Delivering Affordable Innovation Through Global Partnerships
October 19, 2011 by Simon Goodall, Rahul Guha, Sarwar Islam, Bart Janssens, and Kim Wagner
In This Article
  • Global biopharma firms have ramped up their R&D investments in India, but the country remains a minor player in the development of new drugs.

  • Most multinationals still see India’s research sector primarily as a lever to curb costs, rather than as a source of new capabilities or insight.

  • Recently, however, global biopharma companies have been transforming their vendor-based relationships into strategic partnerships based on a broader scope of work.


More than 70 percent of the 40 global biopharma executives surveyed by The Boston Consulting Group said that they are satisfied with their R&D alliances in India, and three out of four expect to increase their R&D activities in India. Despite such positive appraisals—and the growing prominence of emerging markets as a destination for biopharma R&D funding—India remains a relatively minor player in the development of new drugs, according to the BCG study. (For more on the study, see “Methodology,” below.)


The BCG study, which was commissioned by the USA–India Chamber of Commerce (USAIC), was based on proprietary research and in-depth discussions with more than 40 key R&D decision makers in India, Europe, and the United States. It was complemented by a survey of Western biopharma companies and Indian research companies; the survey focused on the measures used to enhance R&D activity in India and to increase local innovation. The study was released in June 2011 during the annual US–India BioPharma & Healthcare Summit in Cambridge, Massachusetts.

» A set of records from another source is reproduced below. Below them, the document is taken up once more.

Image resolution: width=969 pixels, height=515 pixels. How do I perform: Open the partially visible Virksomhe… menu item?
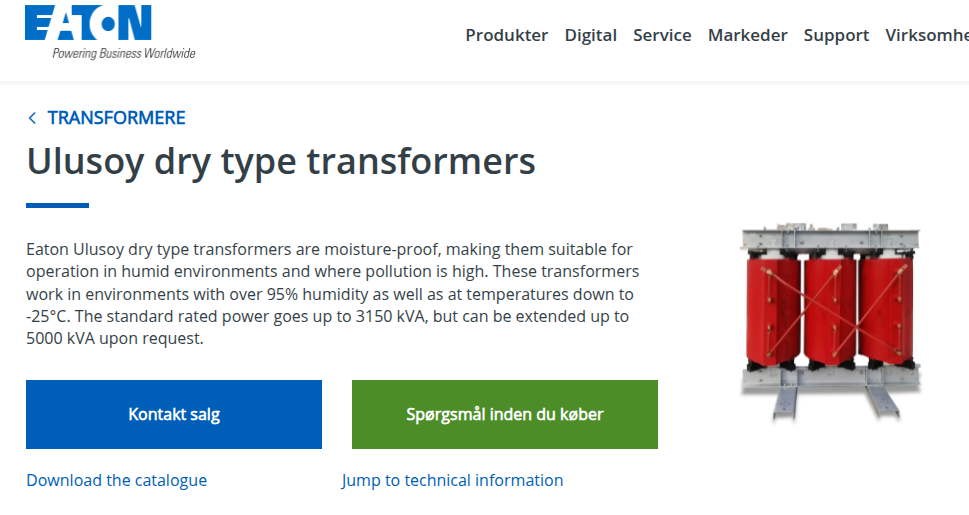(926, 35)
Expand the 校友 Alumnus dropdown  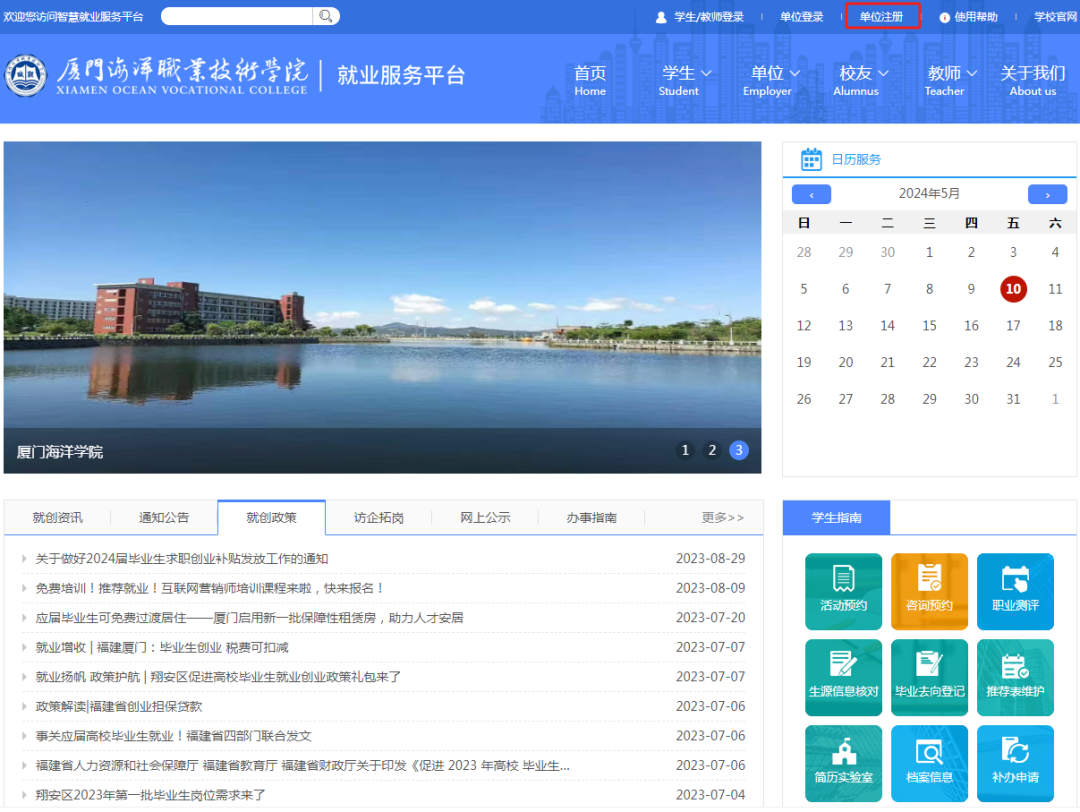[x=863, y=80]
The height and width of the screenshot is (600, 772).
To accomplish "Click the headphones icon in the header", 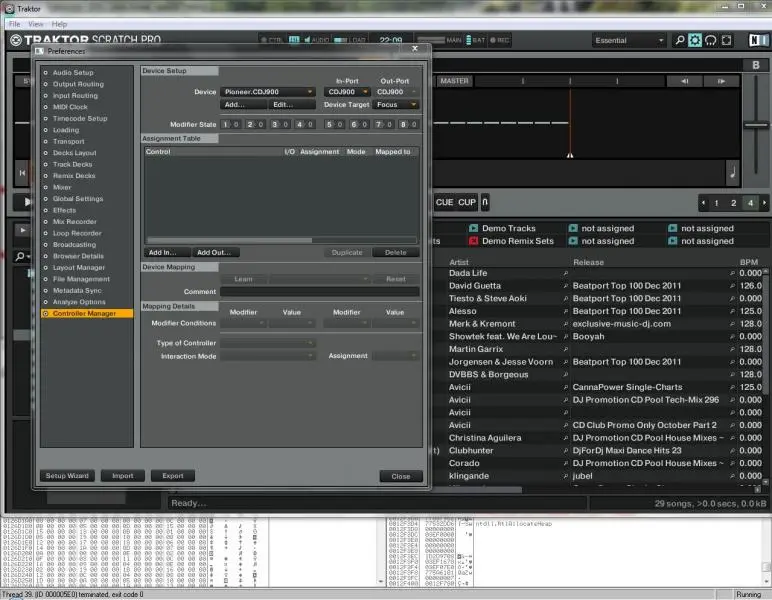I will pos(711,41).
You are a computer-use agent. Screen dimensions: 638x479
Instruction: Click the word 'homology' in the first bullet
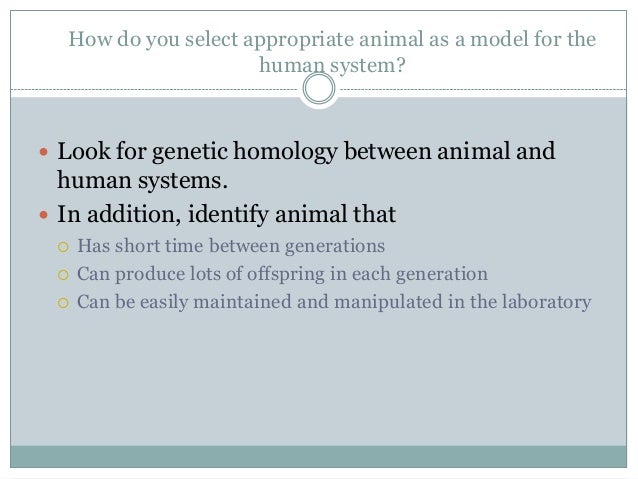click(x=285, y=151)
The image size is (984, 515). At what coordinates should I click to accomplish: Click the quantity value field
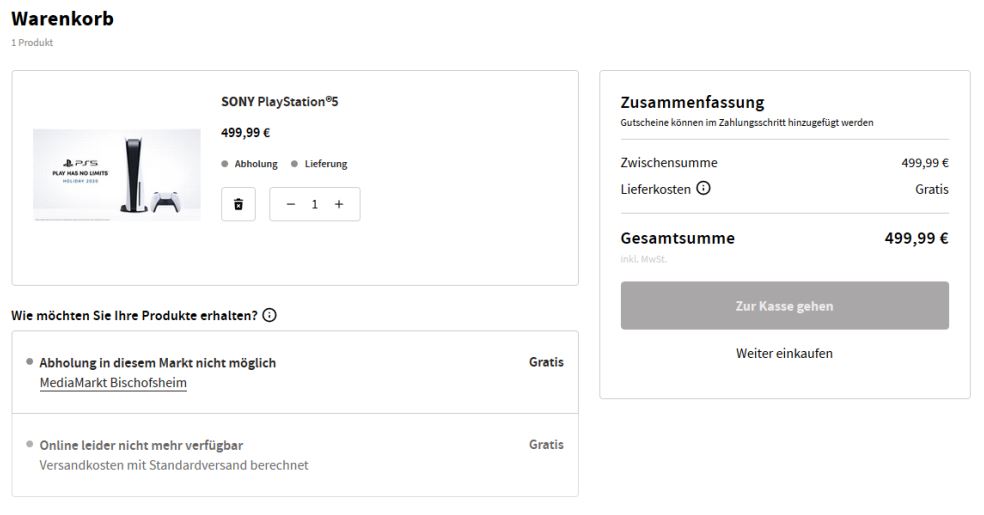click(x=314, y=204)
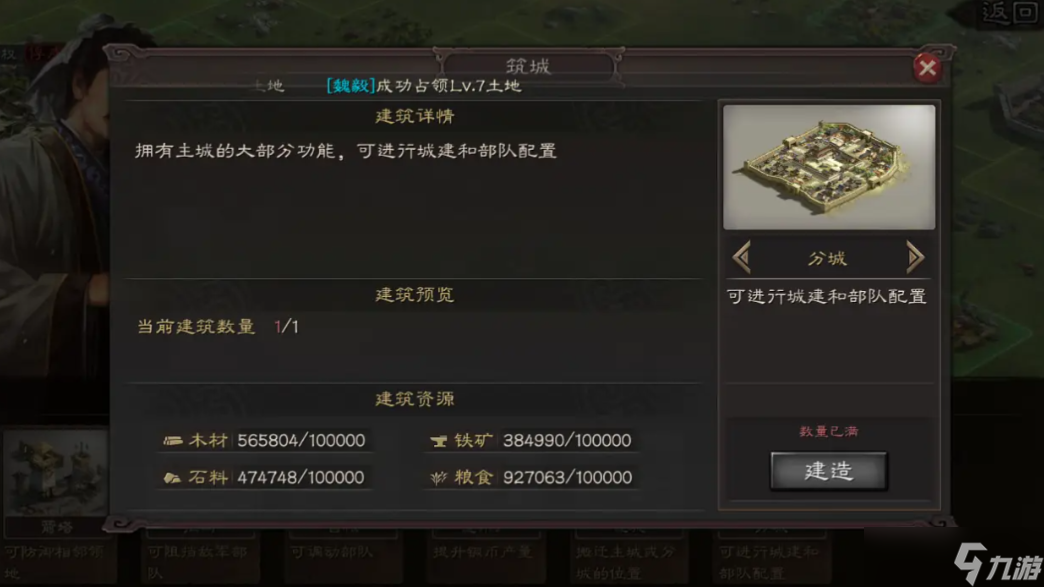Click the 分城 building name label

point(828,258)
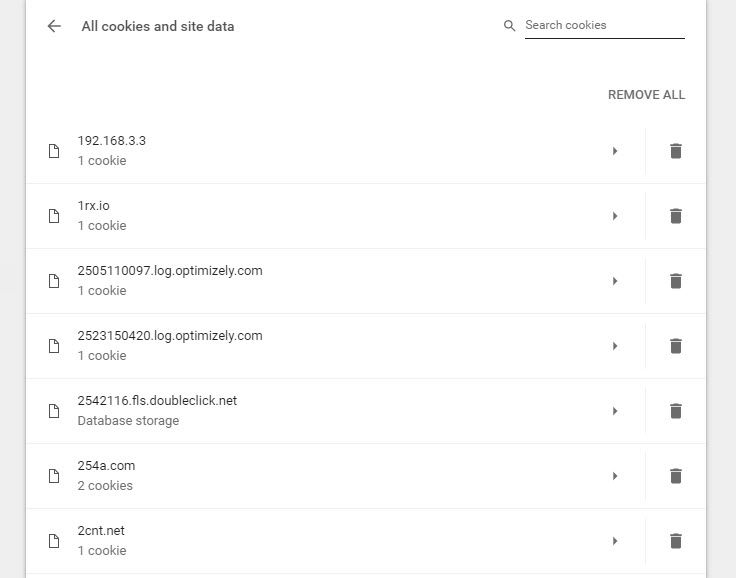Select the 2cnt.net site name
The width and height of the screenshot is (736, 578).
click(x=101, y=531)
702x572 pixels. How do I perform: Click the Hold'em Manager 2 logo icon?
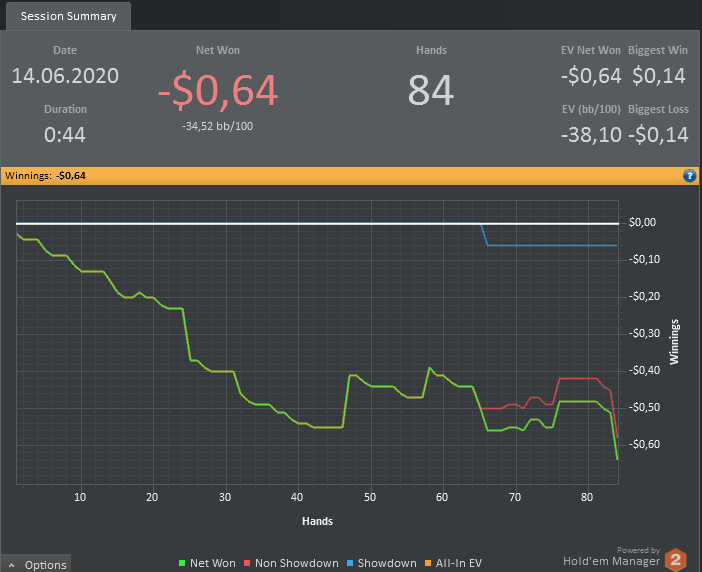pos(676,559)
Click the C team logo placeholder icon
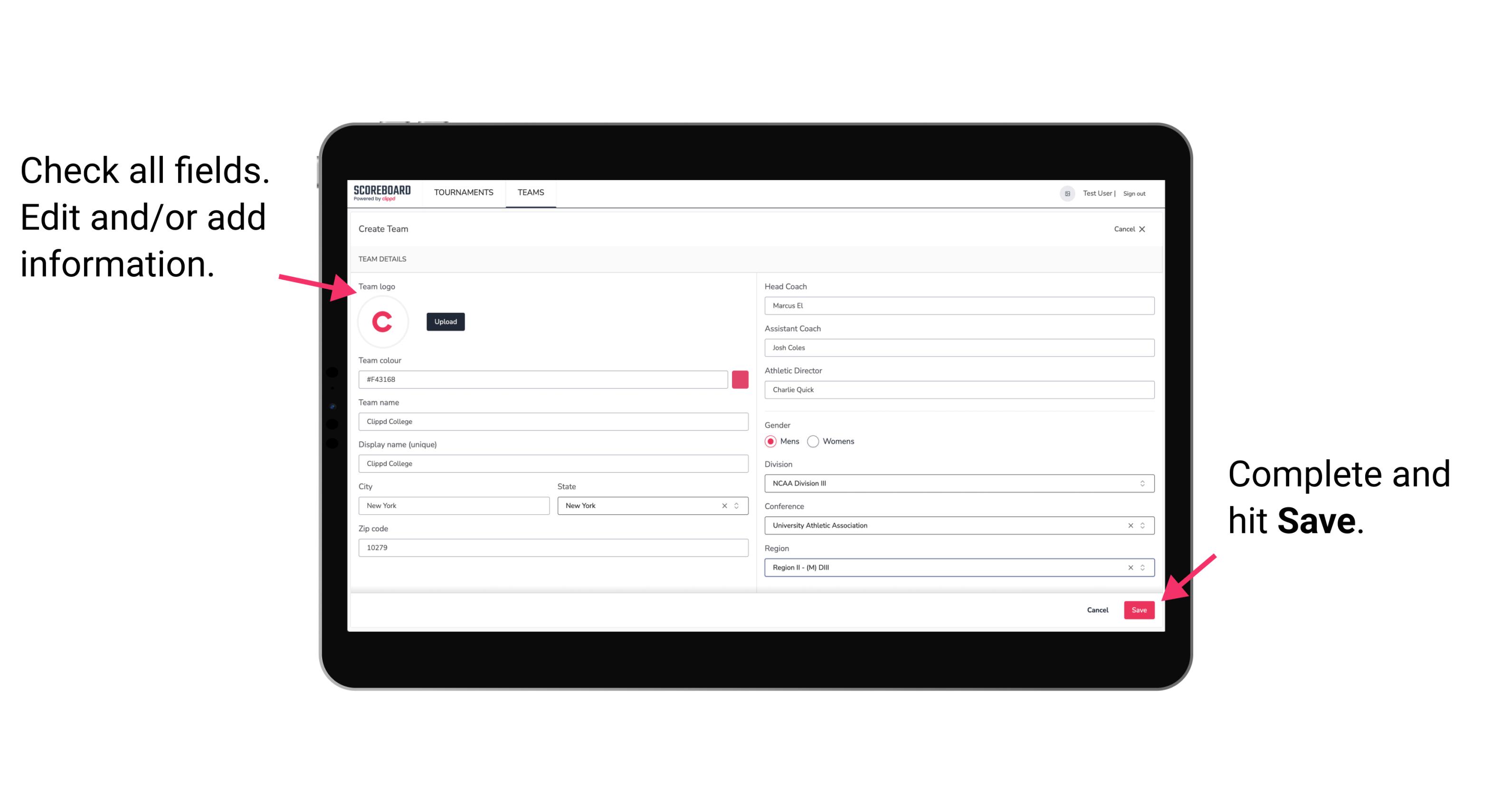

Yet clear signs are emerging that India is poised to play a more substantial role. Several multinationals—having recognized the potential for India’s research sector not only to lower costs but also to spur innovation—are transforming their vendor-based relationships into strategic partnerships. They are broadening the scope of work, bolstering their partners’ capabilities, and ramping up their investments in India. By laying the groundwork for more effective partnerships, these companies will be able to improve their R&D productivity through a combination of higher output and lower costs, thereby gaining an edge over companies that hold fast to a one-dimensional view of India.